[Saved data entries]
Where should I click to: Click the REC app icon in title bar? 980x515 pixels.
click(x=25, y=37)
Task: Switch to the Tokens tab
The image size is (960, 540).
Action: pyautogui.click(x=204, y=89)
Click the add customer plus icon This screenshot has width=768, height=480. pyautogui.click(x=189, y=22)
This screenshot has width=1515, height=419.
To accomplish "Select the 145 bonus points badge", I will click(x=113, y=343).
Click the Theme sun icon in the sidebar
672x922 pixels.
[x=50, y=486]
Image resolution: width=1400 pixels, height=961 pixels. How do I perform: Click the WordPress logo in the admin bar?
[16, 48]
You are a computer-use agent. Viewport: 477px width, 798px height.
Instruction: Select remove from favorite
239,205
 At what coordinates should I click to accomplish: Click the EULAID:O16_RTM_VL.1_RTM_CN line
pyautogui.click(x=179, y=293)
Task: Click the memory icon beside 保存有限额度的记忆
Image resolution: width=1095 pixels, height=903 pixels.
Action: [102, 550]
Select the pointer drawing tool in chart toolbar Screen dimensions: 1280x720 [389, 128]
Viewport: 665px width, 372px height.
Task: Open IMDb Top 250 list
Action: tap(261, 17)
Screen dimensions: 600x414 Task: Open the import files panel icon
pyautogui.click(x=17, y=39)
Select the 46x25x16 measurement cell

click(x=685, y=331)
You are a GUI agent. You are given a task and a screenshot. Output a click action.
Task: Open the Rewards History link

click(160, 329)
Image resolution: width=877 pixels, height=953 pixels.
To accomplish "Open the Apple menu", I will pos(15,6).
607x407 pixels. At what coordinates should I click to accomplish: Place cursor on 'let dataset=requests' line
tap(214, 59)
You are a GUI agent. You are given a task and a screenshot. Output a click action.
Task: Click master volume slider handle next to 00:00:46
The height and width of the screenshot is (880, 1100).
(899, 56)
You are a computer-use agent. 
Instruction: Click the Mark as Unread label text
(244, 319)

» **Assignment**
Return all the data above, unaltered and complete.

» **Your response**
Where should I click to: Click the REC app icon in title bar? 980x515 pixels.
click(x=25, y=37)
Task: Switch to the Tokens tab
The image size is (960, 540).
Action: pyautogui.click(x=204, y=89)
Click the add customer plus icon This screenshot has width=768, height=480. pyautogui.click(x=189, y=22)
This screenshot has width=1515, height=419.
To accomplish "Select the 145 bonus points badge", I will click(x=113, y=343).
Click the Theme sun icon in the sidebar
672x922 pixels.
[x=50, y=486]
Image resolution: width=1400 pixels, height=961 pixels. How do I perform: Click the WordPress logo in the admin bar?
[16, 48]
You are a computer-use agent. Viewport: 477px width, 798px height.
Instruction: Select remove from favorite
239,205
 At what coordinates should I click to accomplish: Click the EULAID:O16_RTM_VL.1_RTM_CN line
pyautogui.click(x=179, y=293)
Task: Click the memory icon beside 保存有限额度的记忆
Image resolution: width=1095 pixels, height=903 pixels.
Action: [102, 550]
Select the pointer drawing tool in chart toolbar Screen dimensions: 1280x720 [389, 128]
Viewport: 665px width, 372px height.
Task: Open IMDb Top 250 list
Action: tap(261, 17)
Screen dimensions: 600x414 Task: Open the import files panel icon
pyautogui.click(x=17, y=39)
Select the 46x25x16 measurement cell

click(x=685, y=331)
You are a GUI agent. You are given a task and a screenshot. Output a click action.
Task: Open the Rewards History link

click(160, 329)
Image resolution: width=877 pixels, height=953 pixels.
To accomplish "Open the Apple menu", I will pos(15,6).
607x407 pixels. At what coordinates should I click to accomplish: Place cursor on 'let dataset=requests' line
tap(214, 59)
You are a GUI agent. You are given a task and a screenshot. Output a click action.
Task: Click master volume slider handle next to 00:00:46
The height and width of the screenshot is (880, 1100).
(899, 56)
You are a computer-use agent. 
Instruction: Click the Mark as Unread label text
(244, 319)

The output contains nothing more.